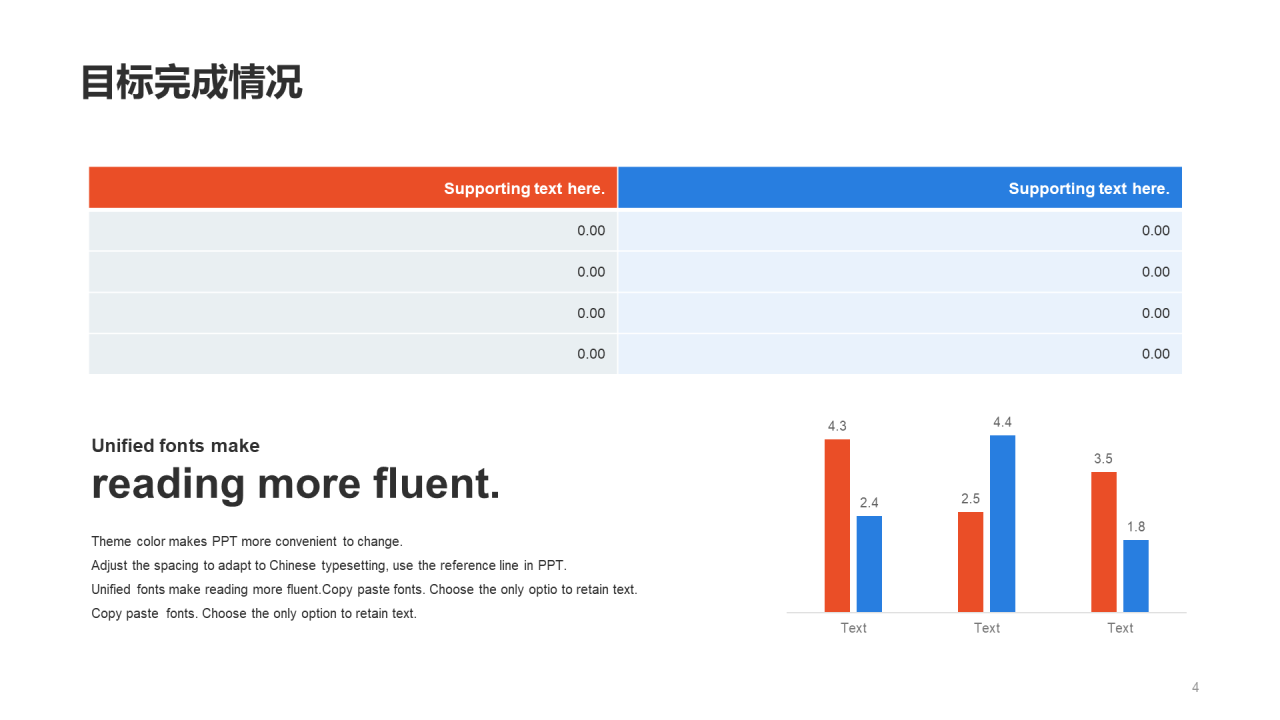
Task: Select the orange bar labeled 3.5
Action: tap(1104, 542)

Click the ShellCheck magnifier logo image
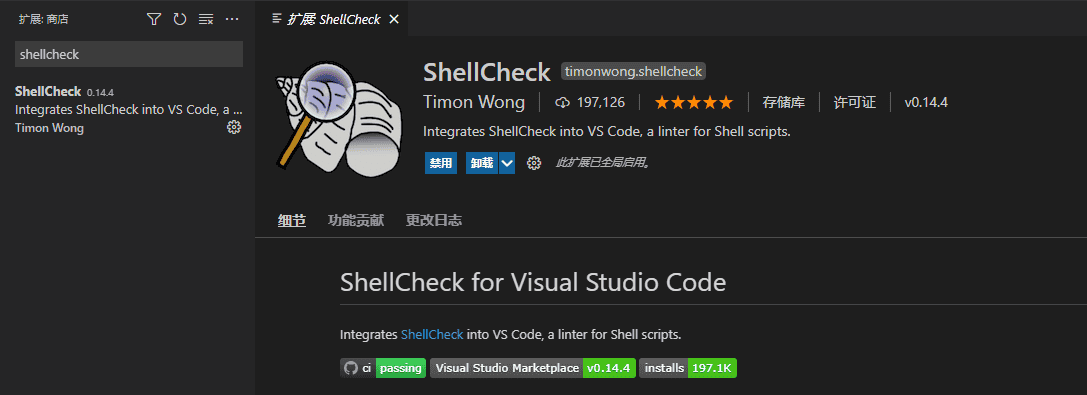point(340,115)
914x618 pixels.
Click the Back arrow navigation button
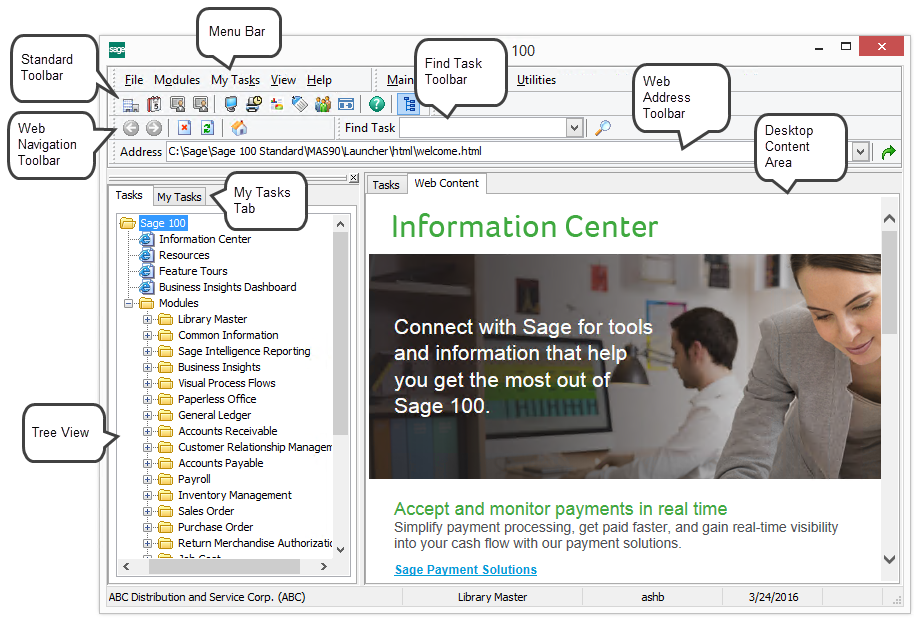point(131,128)
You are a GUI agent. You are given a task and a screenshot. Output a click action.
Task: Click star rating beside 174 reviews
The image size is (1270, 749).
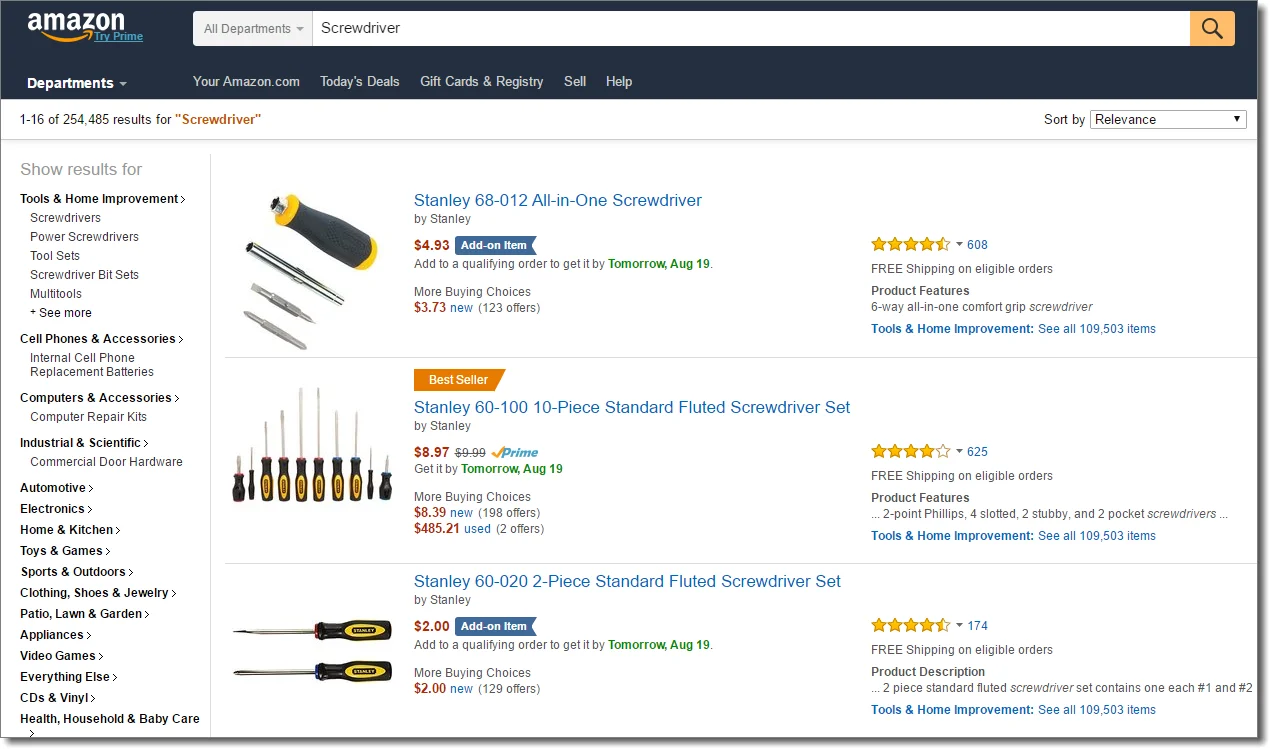pos(910,625)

——————————

Task requirements:
Every line from the one containing "You are a GUI" through the last line of the records is to be reproduced exactly, with pictures left out and nothing else given.

Solution:
You are a GUI agent. You are given a task and a screenshot. Output a click action.
Task: Click star rating beside 174 reviews
The image size is (1270, 749).
pos(910,625)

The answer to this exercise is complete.